Hi,
Spark dynamic resource allocation cannot solve my problem, because the
resources of the production environment are limited. I expect that under this
premise, by reserving resources to ensure that job tasks of different groups
can be scheduled in time.
Thank you,
Bowen Song
From: Qian SUN
Sent: Wednesday, May 18, 2022 9:32
To: Bowen Song
Cc: user.spark
Subject: Re: A scene with unstable Spark performance
Hi. I think you need Spark dynamic resource allocation. Please refer to
https://spark.apache.org/docs/latest/job-scheduling.html#dynamic-resource-allocation.
And If you use Spark SQL, AQE maybe help.
https://spark.apache.org/docs/latest/sql-performance-tuning.html#adaptive-query-execution
Bowen Song mailto:bowen.s...@kyligence.io>>
于2022年5月17日周二 22:33写道:
Hi all,
I find Spark performance is unstable in this scene: we divided the jobs into
two groups according to the job completion time. One group of jobs had an
execution time of less than 10s, and the other group of jobs had an execution
time from 10s to 300s. The reason for the difference is that the latter will
scan more files, that is, the number of tasks will be larger.

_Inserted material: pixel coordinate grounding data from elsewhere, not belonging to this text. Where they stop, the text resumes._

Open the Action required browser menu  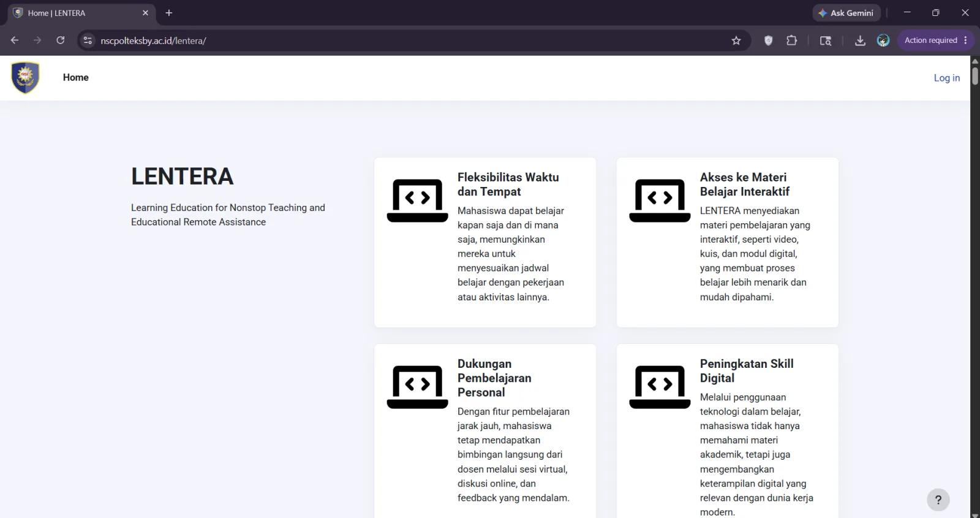pos(935,40)
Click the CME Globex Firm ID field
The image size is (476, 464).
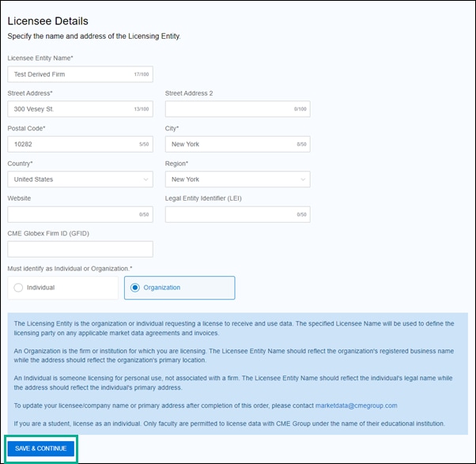point(80,249)
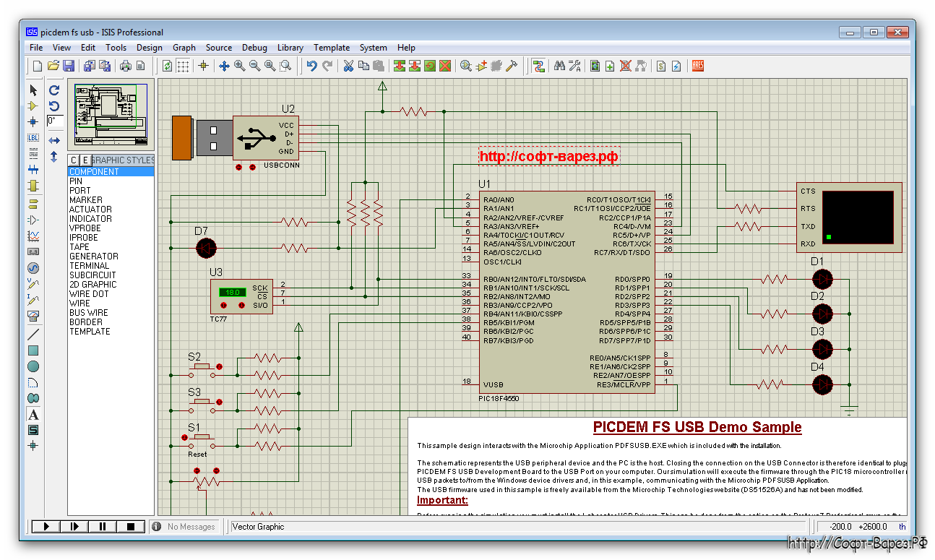
Task: Select the Selection pointer mode
Action: [x=33, y=90]
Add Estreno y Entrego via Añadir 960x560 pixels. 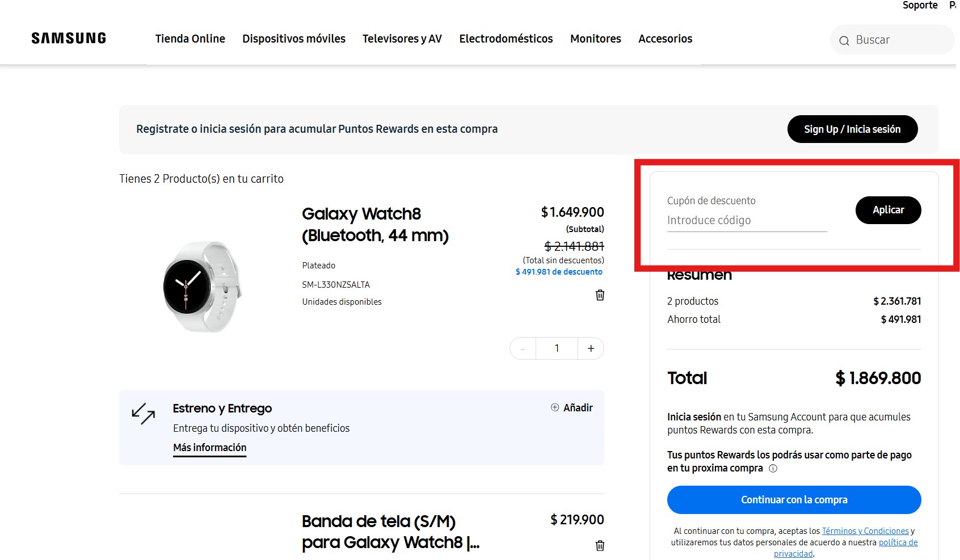[572, 408]
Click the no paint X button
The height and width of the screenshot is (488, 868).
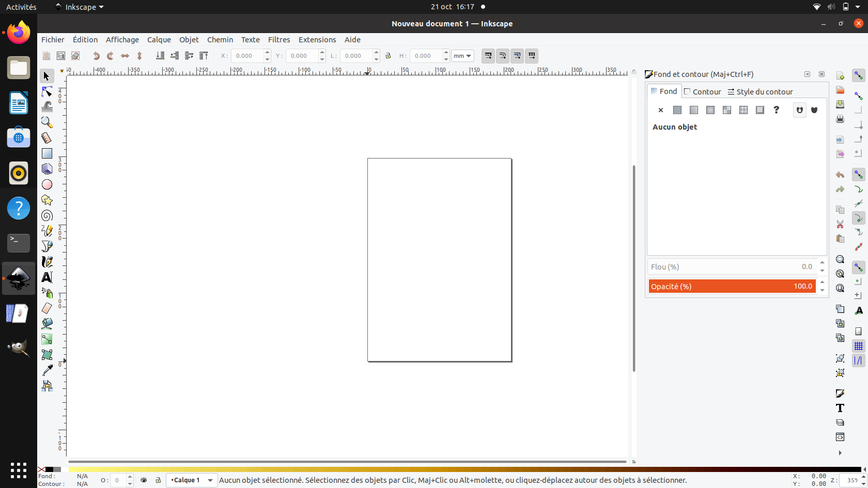pyautogui.click(x=660, y=110)
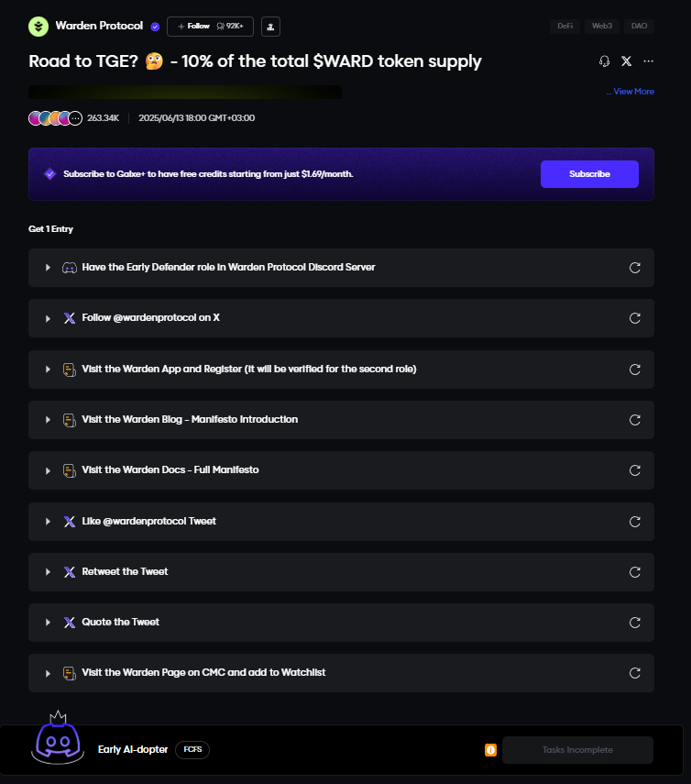691x784 pixels.
Task: Refresh the Discord Early Defender role task
Action: (x=634, y=268)
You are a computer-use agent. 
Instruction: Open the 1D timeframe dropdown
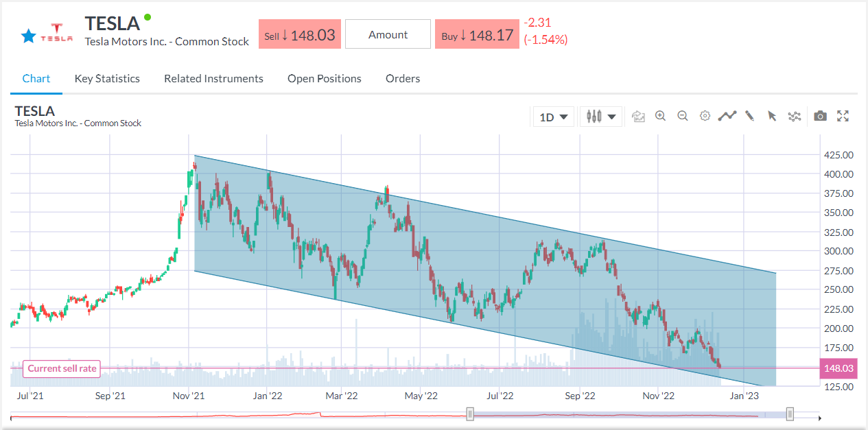coord(554,117)
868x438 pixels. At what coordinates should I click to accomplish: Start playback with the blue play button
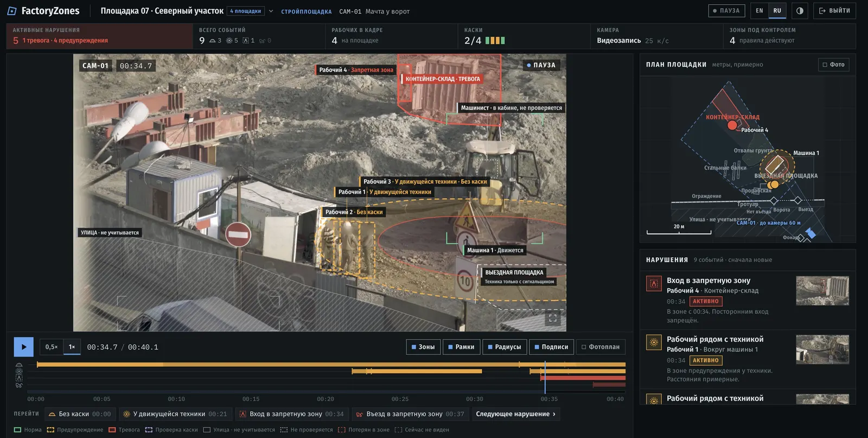click(23, 347)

When the two
groups of jobs were submitted to Spark for execution, I found that due to
resource competition, the existence of the slower jobs made the original faster
job take longer to return the result, which manifested as unstable Spark
performance. The problem I want to solve is: Can we reserve certain resources
for each of the two groups, so that the fast jobs can be scheduled in time, and
the slow jobs will not be starved to death because the resources are completely
allocated to the fast jobs.
In this context, I need to group spark jobs, and the tasks from different
groups of jobs can be scheduled using group reserved resources. At the
beginning of each round of scheduling, tasks in this group will be scheduled
first, only when there are no tasks in this group to schedule, its resources
can be allocated to other groups to avoid idling of resources.
For the consideration of resource utilization and the overhead of managing
multiple clusters, I hope that the jobs can share the spark cluster, rather
than creating private clusters for the groups.
I've read the code for the Spark Fair Scheduler, and the implementation doesn't
seem to meet the need to reserve resources for different groups of job.
Is there a workaround that can solve this problem through Spark Fair Scheduler?
If it can't be solved, would you consider adding a mechanism like capacity
scheduling.
Thank you,
Bowen Song
--
Best!
Qian SUN